And it’s that difficult to get quality dairy research data in front of media and influencers that may be leaning against animal agriculture.
Take Melissa Clark, food columnist with The New York Times. On December 31, her column “The Meat-Lover’s Guide to Eating Less Meat” stated: “Meat and dairy, particularly from cows, have an outsize impact, with livestock accounting for around 14.5 percent of the world’s greenhouse gases each year. That’s roughly the same amount as the emissions from all the cars, trucks, airplanes and ships combined in the world today.”

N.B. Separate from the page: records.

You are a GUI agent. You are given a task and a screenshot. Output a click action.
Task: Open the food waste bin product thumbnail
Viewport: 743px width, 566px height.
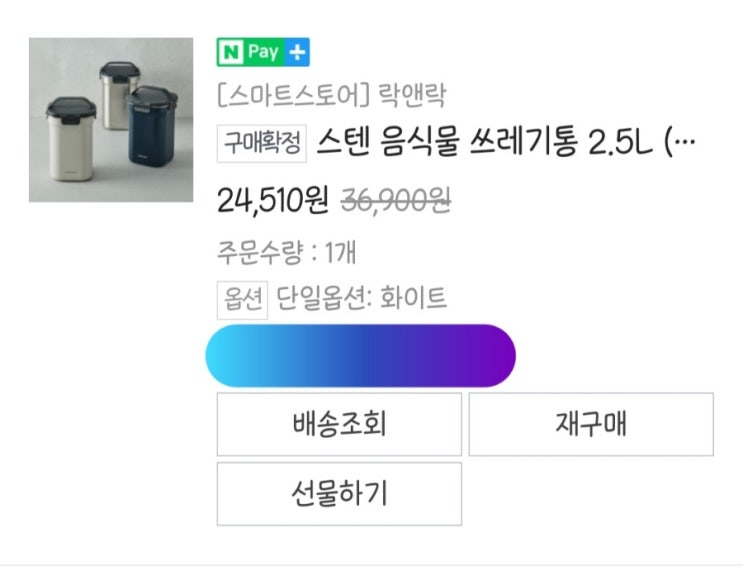pyautogui.click(x=110, y=120)
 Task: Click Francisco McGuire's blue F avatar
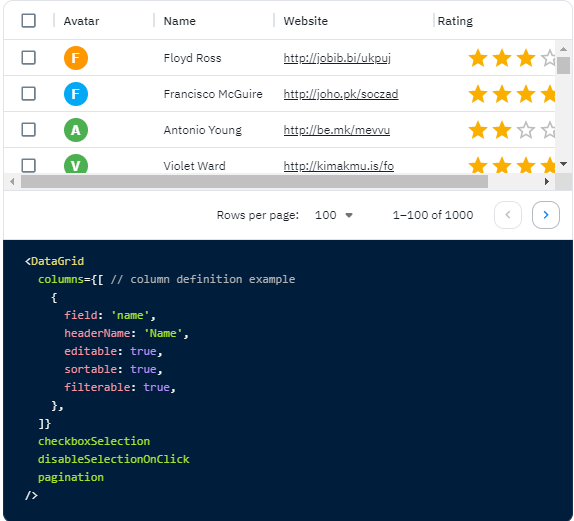coord(76,94)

Clark cites the World Resource Institute, an environmental research group, which “recommends that wealthy nations cut their beef, lamb and dairy consumption by 40 percent to meet global emissions goals for 2050.”

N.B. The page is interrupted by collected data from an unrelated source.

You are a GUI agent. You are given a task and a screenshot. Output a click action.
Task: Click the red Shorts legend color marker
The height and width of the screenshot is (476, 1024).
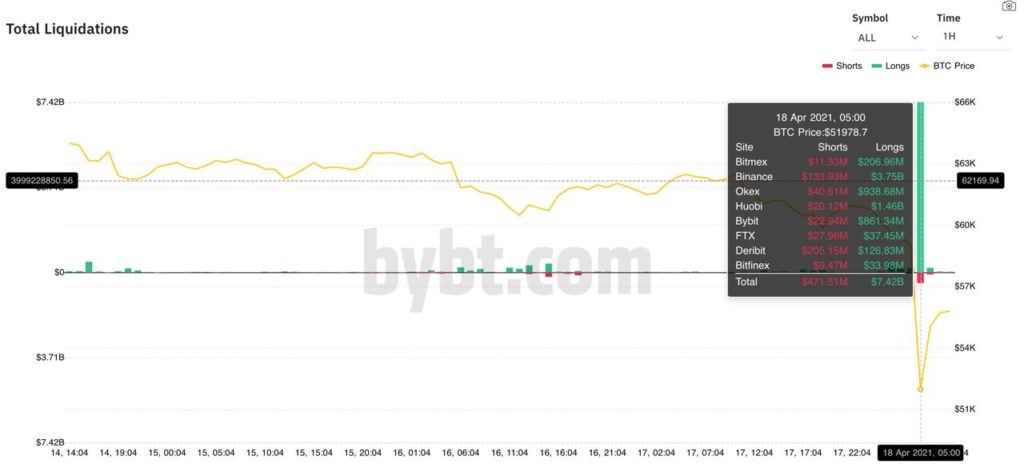click(x=827, y=66)
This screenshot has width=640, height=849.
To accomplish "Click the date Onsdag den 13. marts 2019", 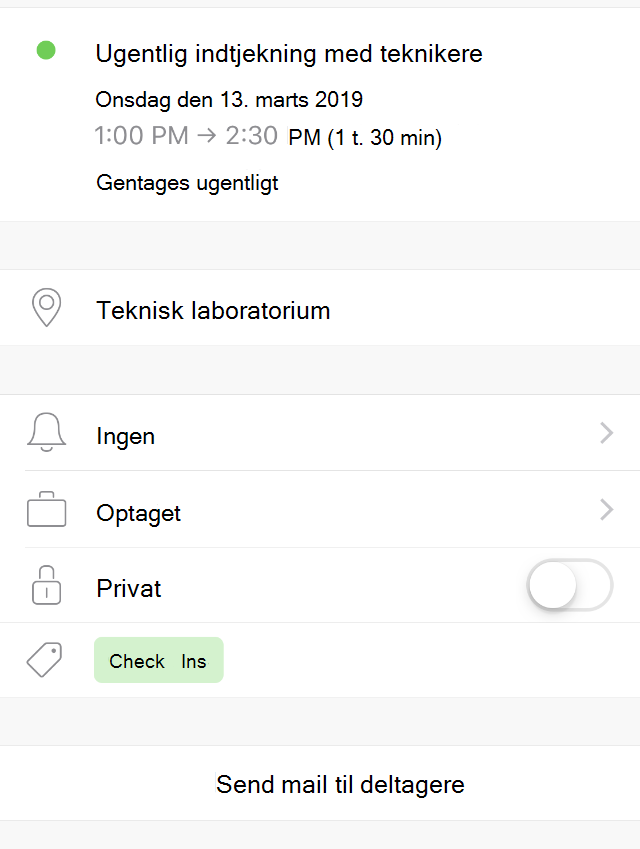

But no, they didn’t. The report from the World Resource Institute doesn’t mention dairy products in the recommendation quoted by Melissa Clark. It speaks only of meat. The report, “Creating a Sustainable Food Future,” released in Dec. 2018, states exactly this: “Ruminant livestock (cattle, sheep, and goats) use two-thirds of global agricultural land and contribute roughly half of agriculture’s production-related emissions. Ruminant meat demand is projected to grow by 88 percent between 2010 and 2050. Yet, even in the United States, ruminant meats (mostly beef) provide only 3 percent of calories. Closing the land and GHG mitigation gaps requires that, by 2050, the 20 percent of the world’s population who would otherwise be high ruminant-meat consumers reduce their average consumption by 40 percent relative to their consumption in 2010.”
So, to be clear, U.S. dairy industry’s carbon footprint is this: the entire dairy industry, from farm to manufacturer, contributes about 2 percent of total U.S. greenhouse gas (GHG) emissions.
A new research study in the October 2019 Journal of Animal Science finds dairy improving its sustainability even in a time frame as recent as 2007 to 2017.
In earlier work, these researchers, Judith Capper and Roger Cady, looked at dairy improvements from a historical perspective. Comparing 1944 to 2007, the U.S. dairy industry achieved a 63 percent decrease in the GHG emissions per kilogram of milk produced.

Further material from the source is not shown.